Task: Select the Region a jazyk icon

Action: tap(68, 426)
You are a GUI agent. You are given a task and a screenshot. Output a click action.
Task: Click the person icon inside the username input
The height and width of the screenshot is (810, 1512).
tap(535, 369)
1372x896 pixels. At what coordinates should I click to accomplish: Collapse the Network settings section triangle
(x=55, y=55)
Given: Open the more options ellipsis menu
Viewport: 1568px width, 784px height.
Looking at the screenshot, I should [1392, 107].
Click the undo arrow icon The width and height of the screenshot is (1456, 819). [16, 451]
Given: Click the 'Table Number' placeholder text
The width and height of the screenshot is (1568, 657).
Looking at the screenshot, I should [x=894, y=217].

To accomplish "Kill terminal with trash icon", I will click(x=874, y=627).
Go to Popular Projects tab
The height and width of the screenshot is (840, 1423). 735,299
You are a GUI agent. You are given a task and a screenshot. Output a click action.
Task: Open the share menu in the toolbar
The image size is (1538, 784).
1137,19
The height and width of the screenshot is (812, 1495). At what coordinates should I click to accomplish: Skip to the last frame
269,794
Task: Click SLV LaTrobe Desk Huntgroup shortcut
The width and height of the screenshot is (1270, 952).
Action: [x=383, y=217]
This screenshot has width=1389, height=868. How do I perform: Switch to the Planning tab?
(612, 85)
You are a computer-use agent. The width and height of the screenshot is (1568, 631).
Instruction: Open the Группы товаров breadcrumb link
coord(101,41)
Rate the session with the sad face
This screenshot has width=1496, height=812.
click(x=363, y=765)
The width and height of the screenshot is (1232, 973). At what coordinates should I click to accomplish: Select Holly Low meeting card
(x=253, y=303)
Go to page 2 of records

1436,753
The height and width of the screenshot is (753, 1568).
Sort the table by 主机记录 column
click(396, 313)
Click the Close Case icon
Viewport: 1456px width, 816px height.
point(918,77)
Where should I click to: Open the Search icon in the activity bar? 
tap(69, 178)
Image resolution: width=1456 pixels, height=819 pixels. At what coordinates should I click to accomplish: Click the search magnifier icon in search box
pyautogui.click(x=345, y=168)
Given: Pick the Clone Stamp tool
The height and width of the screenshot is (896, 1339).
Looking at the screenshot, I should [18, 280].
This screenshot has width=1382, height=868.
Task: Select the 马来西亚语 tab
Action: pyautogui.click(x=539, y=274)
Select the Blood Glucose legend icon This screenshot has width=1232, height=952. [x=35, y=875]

About this exercise: Please copy the material above without changing a single word.

Solution for this problem:
Task: Select the Region a jazyk icon

Action: tap(68, 426)
You are a GUI agent. You are given a task and a screenshot. Output a click action.
Task: Click the person icon inside the username input
The height and width of the screenshot is (810, 1512).
tap(535, 369)
1372x896 pixels. At what coordinates should I click to accomplish: Collapse the Network settings section triangle
(x=55, y=55)
Given: Open the more options ellipsis menu
Viewport: 1568px width, 784px height.
Looking at the screenshot, I should [1392, 107].
Click the undo arrow icon The width and height of the screenshot is (1456, 819). [16, 451]
Given: Click the 'Table Number' placeholder text
The width and height of the screenshot is (1568, 657).
Looking at the screenshot, I should [x=894, y=217].

To accomplish "Kill terminal with trash icon", I will click(x=874, y=627).
Go to Popular Projects tab
The height and width of the screenshot is (840, 1423). 735,299
You are a GUI agent. You are given a task and a screenshot. Output a click action.
Task: Open the share menu in the toolbar
The image size is (1538, 784).
1137,19
The height and width of the screenshot is (812, 1495). At what coordinates should I click to accomplish: Skip to the last frame
269,794
Task: Click SLV LaTrobe Desk Huntgroup shortcut
The width and height of the screenshot is (1270, 952).
Action: [x=383, y=217]
This screenshot has width=1389, height=868. How do I perform: Switch to the Planning tab?
(612, 85)
You are a computer-use agent. The width and height of the screenshot is (1568, 631).
Instruction: Open the Группы товаров breadcrumb link
coord(101,41)
Rate the session with the sad face
This screenshot has width=1496, height=812.
click(x=363, y=765)
The width and height of the screenshot is (1232, 973). At what coordinates should I click to accomplish: Select Holly Low meeting card
(x=253, y=303)
Go to page 2 of records

1436,753
The height and width of the screenshot is (753, 1568).
Sort the table by 主机记录 column
click(396, 313)
Click the Close Case icon
Viewport: 1456px width, 816px height.
point(918,77)
Where should I click to: Open the Search icon in the activity bar? 
tap(69, 178)
Image resolution: width=1456 pixels, height=819 pixels. At what coordinates should I click to accomplish: Click the search magnifier icon in search box
pyautogui.click(x=345, y=168)
Given: Pick the Clone Stamp tool
The height and width of the screenshot is (896, 1339).
Looking at the screenshot, I should [18, 280].
This screenshot has width=1382, height=868.
Task: Select the 马来西亚语 tab
Action: pyautogui.click(x=539, y=274)
Select the Blood Glucose legend icon This screenshot has width=1232, height=952. [x=35, y=875]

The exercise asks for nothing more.